::: Records supplied :::

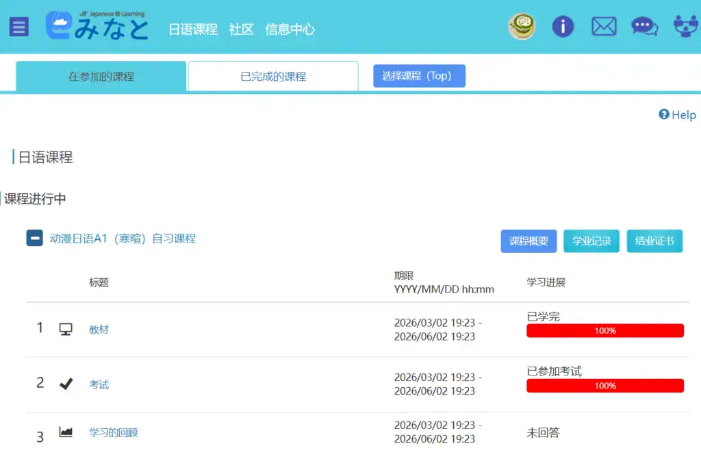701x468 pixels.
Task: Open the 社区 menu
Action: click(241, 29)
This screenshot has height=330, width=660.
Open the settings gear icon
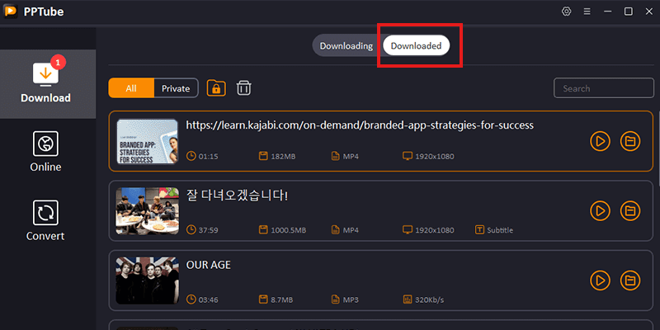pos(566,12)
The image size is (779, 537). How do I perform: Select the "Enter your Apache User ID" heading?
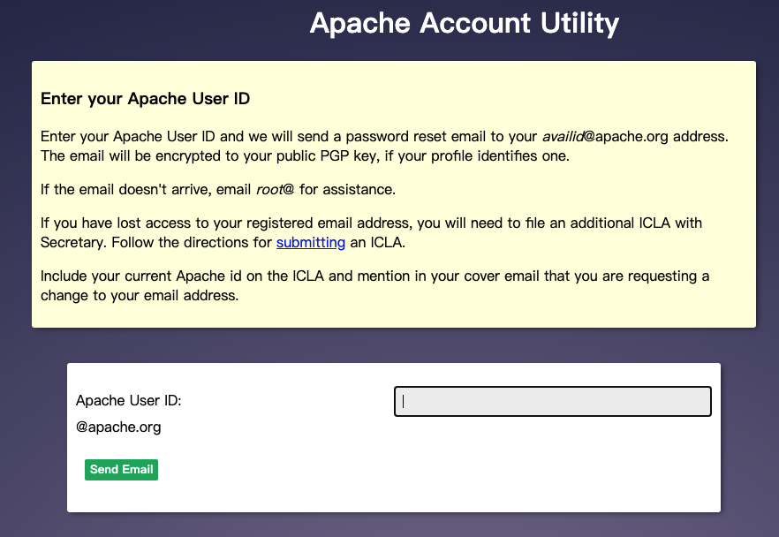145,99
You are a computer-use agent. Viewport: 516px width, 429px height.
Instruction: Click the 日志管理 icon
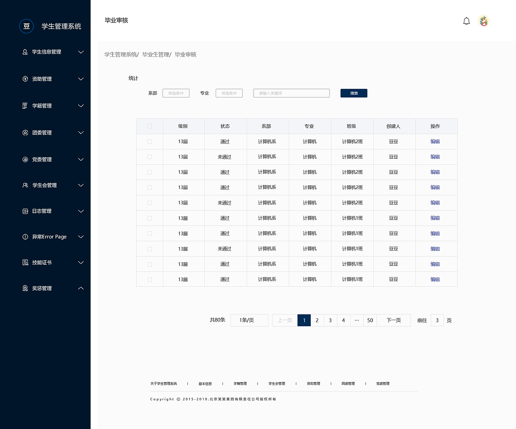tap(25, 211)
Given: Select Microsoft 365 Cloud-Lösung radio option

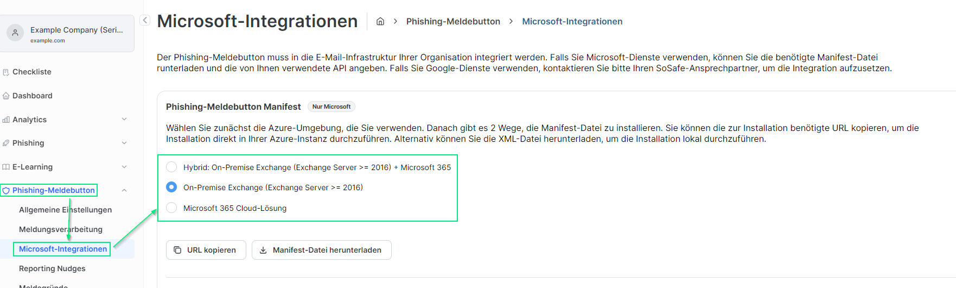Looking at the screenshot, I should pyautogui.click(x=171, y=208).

:::

§ **What is required**
Only the lines from the one containing "This screenshot has height=330, width=660." through the final line of the data are to be written out, exactly as they stand and without pictures.

§ **Response for this exercise**
This screenshot has height=330, width=660.
Open the settings gear icon
pos(566,12)
The image size is (779, 537). How do I perform: Select the "Enter your Apache User ID" heading?
145,99
You are a computer-use agent. Viewport: 516px width, 429px height.
Instruction: Click the 日志管理 icon
tap(25, 211)
Given: Select Microsoft 365 Cloud-Lösung radio option

Looking at the screenshot, I should pyautogui.click(x=171, y=208).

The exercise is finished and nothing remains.